Expertos de distintas sociedades científicas —pediatría, medicina de familia, enfermedades infecciosas, microbiología, salud pública— coinciden en que falta aún concienciación tanto en la población como entre algunos profesionales sanitarios sobre el doble beneficio de las vacunas: previenen la enfermedad inmediata y reducen riesgos asociados, como eventos cardiovasculares tras gripe o reactivaciones oncológicas, y al mismo tiempo contribuyen a preservar la eficacia futura de los antibióticos.
El decálogo elaborado en ese proyecto incluye acciones prácticas para la ciudadanía: vacunarse (incluyendo a las mascotas cuando corresponda), lavarse las manos con frecuencia, evitar la automedicación, completar siempre los tratamientos antibióticos pautados, desechar los sobrantes en puntos SIGRE y consultar solo fuentes fiables de información. Son medidas aparentemente sencillas pero con un impacto enorme sobre la circulación de patógenos y el desarrollo de resistencias.

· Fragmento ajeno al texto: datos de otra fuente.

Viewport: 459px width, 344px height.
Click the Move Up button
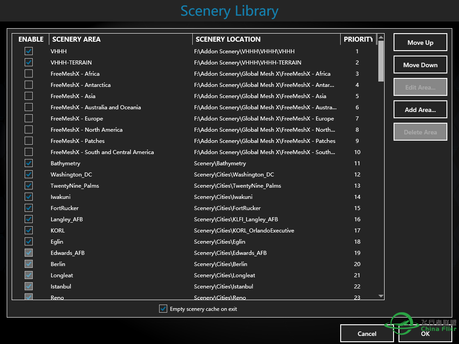pyautogui.click(x=420, y=43)
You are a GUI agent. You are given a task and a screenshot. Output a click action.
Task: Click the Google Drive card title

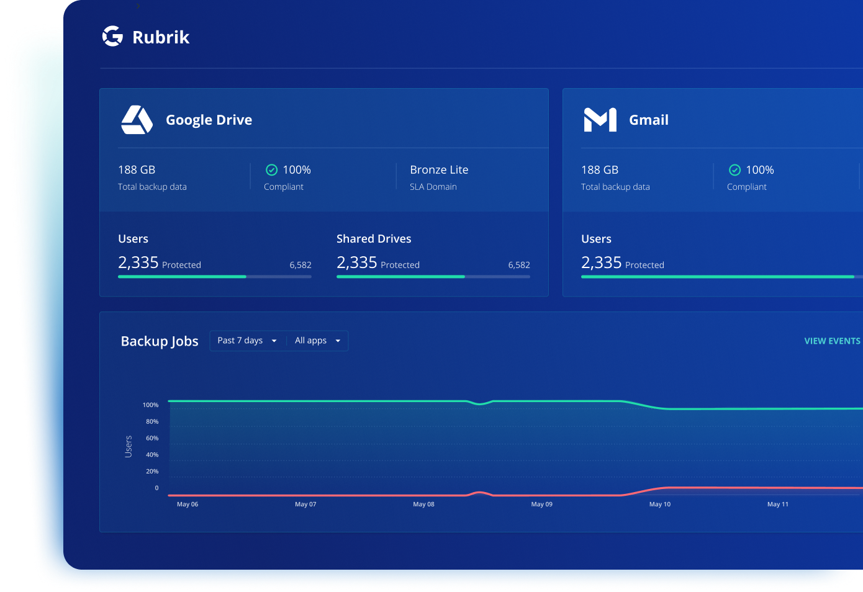pos(209,120)
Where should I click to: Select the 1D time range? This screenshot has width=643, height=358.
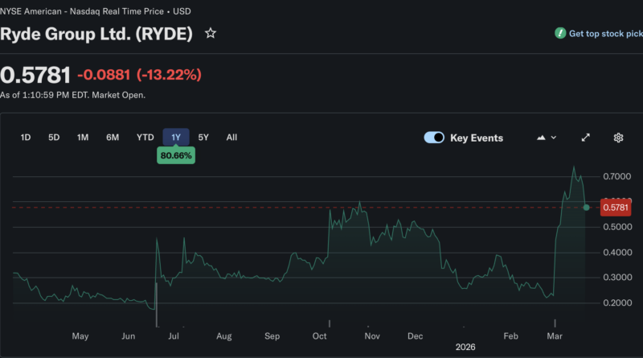26,138
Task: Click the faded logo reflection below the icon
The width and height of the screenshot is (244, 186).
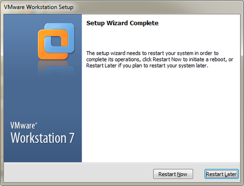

Retos pendientes y prioridades en políticas públicas
A pesar de las evidencias, la cobertura vacunal sigue siendo subóptima en muchos contextos. Incluso en países de renta alta, las tasas de vacunación antigripal en personal sanitario rondan apenas un tercio, y hay lagunas en la vacunación de riesgo (embarazadas, crónicos, mayores). En países de renta baja y media, se añaden barreras logísticas, falta de financiación y problemas de acceso.
La OMS y distintos grupos de expertos recomiendan integrar de forma explícita en los planes nacionales contra la RAM una serie de elementos relacionados con vacunas: metas concretas de coberturas, seguimiento del impacto en consumo de antibióticos, inversión en investigación de nuevas vacunas dirigidas a patógenos prioritarios, y licencias y despliegue simultáneos en países de distintos niveles de renta.
Otra recomendación clave es incorporar indicadores de RAM en los propios programas de inmunización. No basta con medir coberturas y efectividad frente a la enfermedad diana; es necesario monitorizar también métricas como: días de tratamiento antibiótico evitados, reducción de prescripciones en atención primaria y hospitalaria, descenso en la proporción de aislamientos resistentes en los sistemas de vigilancia microbiológica.
Además, se reclama una colaboración mucho más estrecha entre programas de vacunación, equipos de uso prudente de antibióticos, servicios de microbiología y unidades de control de infecciones. Compartir datos, diseñar estudios conjuntos y analizar de forma integrada la información clínica, microbiológica y vacunal permitiría entender mejor cómo se relacionan las campañas de inmunización con la evolución de la RAM.
Por el lado de la innovación farmacéutica, el panorama de nuevos antibióticos no es especialmente alentador: en los últimos años, el número de moléculas en desarrollo clínico ha caído, y la mayoría pertenecen a familias ya conocidas, con solo un puñado capaces de actuar frente a bacterias extremadamente resistentes. De ahí que muchos expertos subrayen que cada dosis de antibiótico que podamos evitar gracias a una vacuna es, en la práctica, un pequeño seguro de vida para la eficacia futura de estos fármacos.
Tomando todo esto en conjunto, el mensaje central es que las vacunas han dejado de ser un simple “complemento” en la lucha contra la resistencia antimicrobiana para convertirse en uno de sus pilares. Incrementar la vacunación a lo largo de toda la vida, invertir en nuevas vacunas dirigidas a patógenos prioritarios, medir su impacto en uso de antibióticos y coordinarlas con el resto de intervenciones es una estrategia imprescindible si queremos que los antibióticos sigan funcionando para las próximas generaciones.